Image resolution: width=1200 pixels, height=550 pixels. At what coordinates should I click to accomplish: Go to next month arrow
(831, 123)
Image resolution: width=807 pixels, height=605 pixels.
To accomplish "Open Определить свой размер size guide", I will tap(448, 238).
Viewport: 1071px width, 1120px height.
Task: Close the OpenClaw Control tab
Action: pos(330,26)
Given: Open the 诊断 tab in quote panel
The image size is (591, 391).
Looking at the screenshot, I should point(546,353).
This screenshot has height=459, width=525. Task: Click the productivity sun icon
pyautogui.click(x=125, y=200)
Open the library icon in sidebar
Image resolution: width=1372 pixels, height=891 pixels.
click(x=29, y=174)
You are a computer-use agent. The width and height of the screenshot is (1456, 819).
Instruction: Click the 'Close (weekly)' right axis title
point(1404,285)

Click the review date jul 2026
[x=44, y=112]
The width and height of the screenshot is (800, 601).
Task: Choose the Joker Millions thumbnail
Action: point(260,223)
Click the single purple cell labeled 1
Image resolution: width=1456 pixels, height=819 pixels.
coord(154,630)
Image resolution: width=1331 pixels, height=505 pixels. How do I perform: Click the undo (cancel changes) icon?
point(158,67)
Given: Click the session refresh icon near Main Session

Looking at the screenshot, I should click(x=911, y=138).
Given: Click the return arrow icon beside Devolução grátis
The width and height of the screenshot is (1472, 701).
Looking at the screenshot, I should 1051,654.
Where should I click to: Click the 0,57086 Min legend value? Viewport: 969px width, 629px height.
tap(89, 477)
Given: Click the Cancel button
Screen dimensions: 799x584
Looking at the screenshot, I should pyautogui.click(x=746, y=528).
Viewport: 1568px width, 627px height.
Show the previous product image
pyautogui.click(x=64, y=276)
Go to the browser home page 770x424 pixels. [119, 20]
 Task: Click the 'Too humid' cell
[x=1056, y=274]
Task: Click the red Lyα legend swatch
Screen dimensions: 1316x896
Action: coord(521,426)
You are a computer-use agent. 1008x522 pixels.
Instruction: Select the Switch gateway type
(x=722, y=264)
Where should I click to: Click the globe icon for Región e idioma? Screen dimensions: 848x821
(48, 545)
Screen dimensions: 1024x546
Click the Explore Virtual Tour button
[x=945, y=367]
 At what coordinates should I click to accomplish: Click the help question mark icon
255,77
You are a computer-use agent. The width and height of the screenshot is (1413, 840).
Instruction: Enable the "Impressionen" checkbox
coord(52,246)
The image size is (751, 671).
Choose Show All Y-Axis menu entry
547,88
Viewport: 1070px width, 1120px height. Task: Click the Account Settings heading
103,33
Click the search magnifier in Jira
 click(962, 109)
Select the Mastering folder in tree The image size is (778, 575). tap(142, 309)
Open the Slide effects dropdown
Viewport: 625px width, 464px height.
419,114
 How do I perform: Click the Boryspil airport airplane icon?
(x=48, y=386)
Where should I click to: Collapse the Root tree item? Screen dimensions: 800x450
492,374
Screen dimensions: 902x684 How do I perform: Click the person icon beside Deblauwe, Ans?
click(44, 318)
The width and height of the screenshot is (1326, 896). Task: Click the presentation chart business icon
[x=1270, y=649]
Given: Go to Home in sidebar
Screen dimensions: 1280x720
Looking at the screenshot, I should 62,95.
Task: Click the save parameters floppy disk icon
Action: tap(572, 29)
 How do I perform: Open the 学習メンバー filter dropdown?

**WHAT IS NEEDED**. Give back, exactly and with nothing added, the lines from the line containing "Click the Explore Virtual Tour button" through the final line of the records above, both of them included.

**ANSWER BOX**.
Click the Explore Virtual Tour button
[x=945, y=367]
 At what coordinates should I click to accomplish: Click the help question mark icon
255,77
You are a computer-use agent. The width and height of the screenshot is (1413, 840).
Instruction: Enable the "Impressionen" checkbox
coord(52,246)
The image size is (751, 671).
Choose Show All Y-Axis menu entry
547,88
Viewport: 1070px width, 1120px height. Task: Click the Account Settings heading
103,33
Click the search magnifier in Jira
 click(962, 109)
Select the Mastering folder in tree The image size is (778, 575). tap(142, 309)
Open the Slide effects dropdown
Viewport: 625px width, 464px height.
419,114
 How do I perform: Click the Boryspil airport airplane icon?
(x=48, y=386)
Where should I click to: Collapse the Root tree item? Screen dimensions: 800x450
492,374
Screen dimensions: 902x684 How do I perform: Click the person icon beside Deblauwe, Ans?
click(44, 318)
The width and height of the screenshot is (1326, 896). Task: Click the presentation chart business icon
[x=1270, y=649]
Given: Go to Home in sidebar
Screen dimensions: 1280x720
Looking at the screenshot, I should 62,95.
Task: Click the save parameters floppy disk icon
Action: tap(572, 29)
 How do I perform: Open the 学習メンバー filter dropdown?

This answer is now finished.